Mission and platform overview

• Aims to deliver functional improvement for people with genetically driven neuromuscular diseases using the FORCE platform, which targets transferrin receptor 1 (TfR1) for precise delivery to muscle and CNS.

• Pipeline includes clinical programs for myotonic dystrophy type 1 (DM1) and Duchenne muscular dystrophy (DMD), with additional candidates for FSHD and Pompe disease.

• FORCE platform enables modular payload selection (ASO, PMO, siRNA, enzyme) to match disease biology, offering targeted, redosable, and durable therapies.

• Platform design minimizes systemic exposure and manufacturing costs by using a single Fab across programs.

Clinical pipeline and milestones

• Zeleciment rostudirsen (z-rostudirsen) for DMD and zeleciment basivarsen (z-basivarsen) for DM1 are in late-stage clinical development, with positive topline results and ongoing registrational cohorts.

• First potential commercial launch expected in Q1 2027, with U.S. Accelerated Approval submissions planned for both lead programs.

• Pipeline expansion includes additional DMD exons, FSHD (DYNE-302), and Pompe disease (DYNE-401), leveraging the same platform technology.

• Cash position of ~$1.1 billion as of 12/31/25, supporting operations into Q1 2028.

DMD program (z-rostudirsen)

• DELIVER trial met primary endpoint with a statistically significant, robust increase in dystrophin at 6 months (p<0.0001), and functional improvements across multiple measures up to 24 months.

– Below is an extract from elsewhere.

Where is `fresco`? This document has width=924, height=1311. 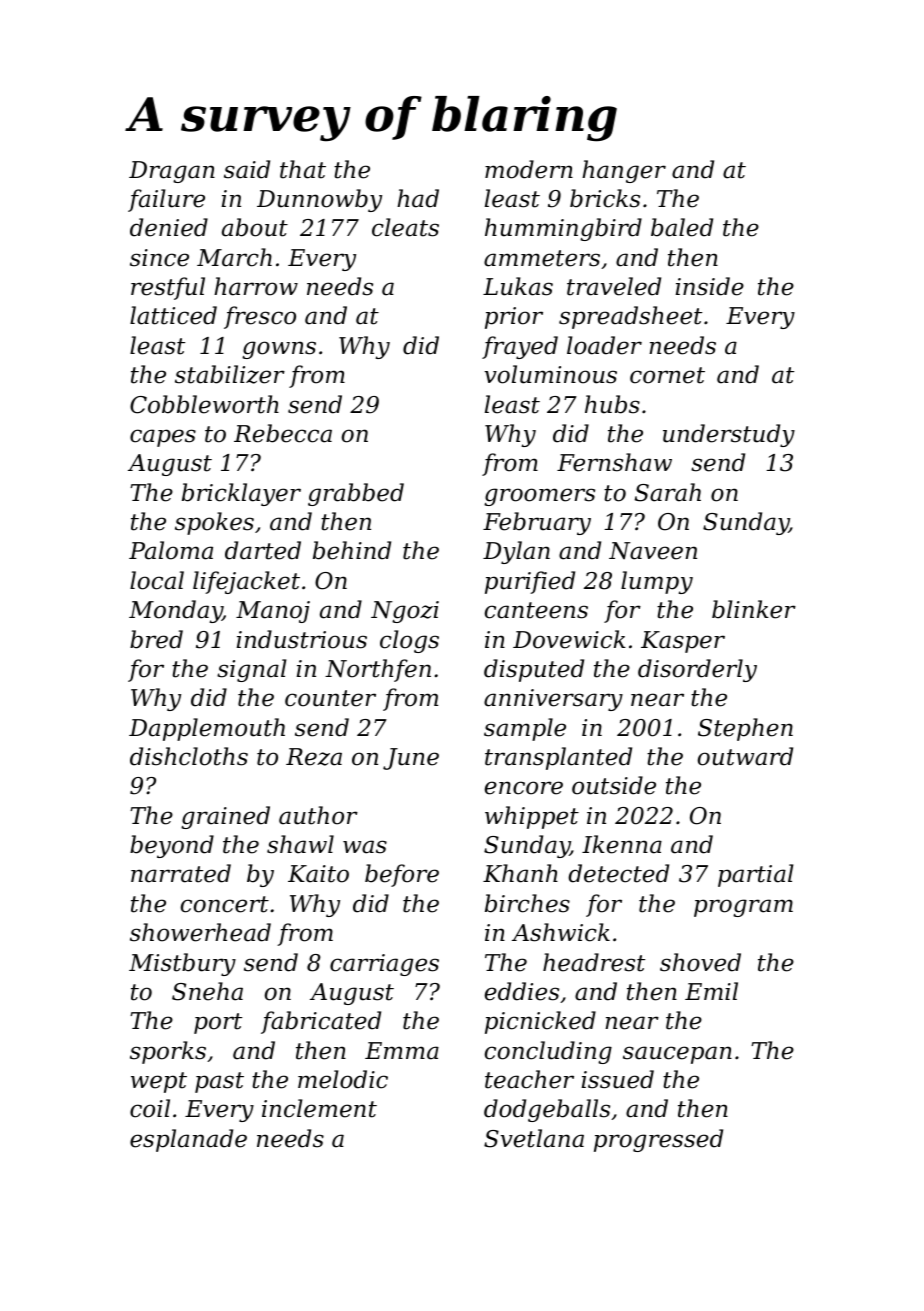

• Demonstrated improvements in TTR velocity, 10MWR, NSAA, SV95C, PUL2.0, and FVC % predicted, with sustained benefit and favorable safety profile.

• Safety data show most adverse events were mild or moderate, with no persistent related anemia or thrombocytopenia at the registrational dose.

• Positioned for commercial launch in a well-characterized rare disease market with established reimbursement and treatment centers.